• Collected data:
▬▬▬▬▬▬
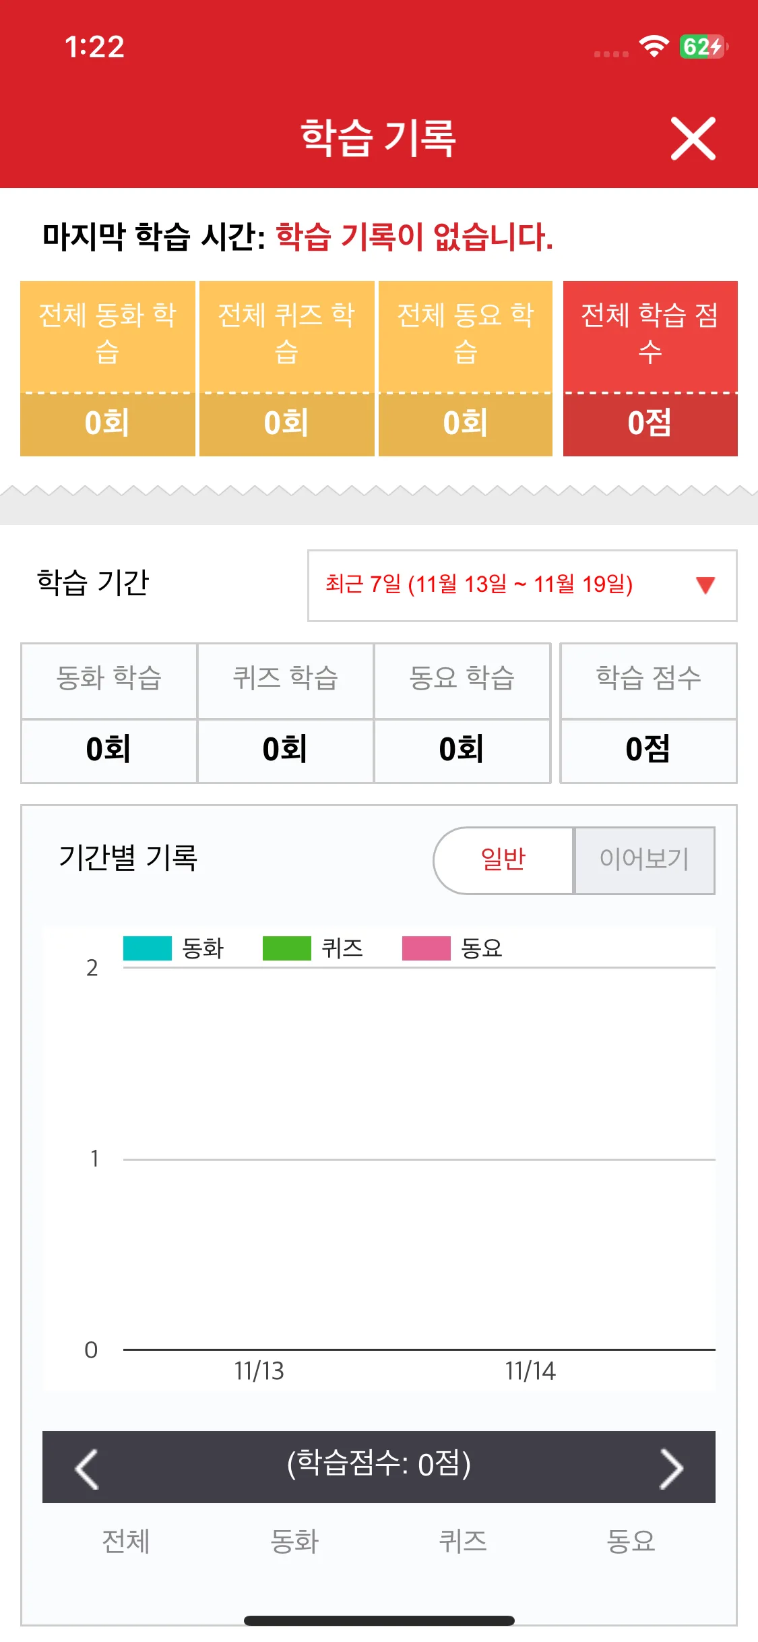Close the 학습 기록 screen with the X
Viewport: 758px width, 1642px height.
coord(693,139)
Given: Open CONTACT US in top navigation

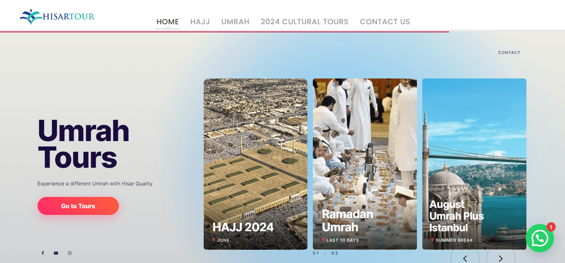Looking at the screenshot, I should (385, 22).
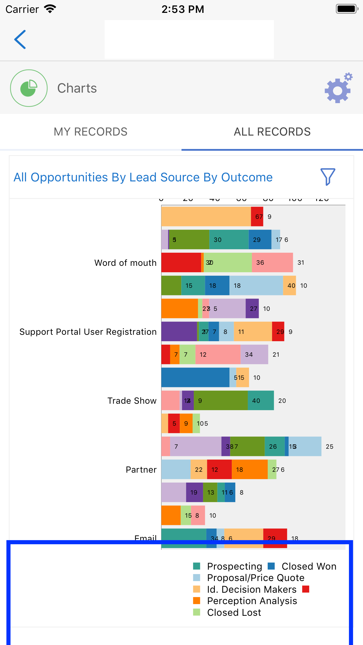Viewport: 363px width, 645px height.
Task: Tap the red swatch beside Id. Decision Makers
Action: coord(306,589)
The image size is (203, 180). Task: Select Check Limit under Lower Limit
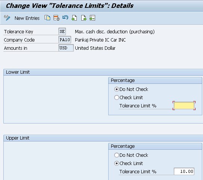click(x=116, y=97)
▬▬▬▬▬▬
• PROBLEM DETAILS: Make an exact copy of only those lines that run from the line with "Given: Open CONTACT US in top navigation" through the end of the records, excluding pictures.

• ANSWER SPACE:
Given: Open CONTACT US in top navigation

Looking at the screenshot, I should (385, 22).
Viewport: 363px width, 645px height.
Task: Tap the red swatch beside Id. Decision Makers
Action: coord(306,589)
The image size is (203, 180). Task: Select Check Limit under Lower Limit
click(x=116, y=97)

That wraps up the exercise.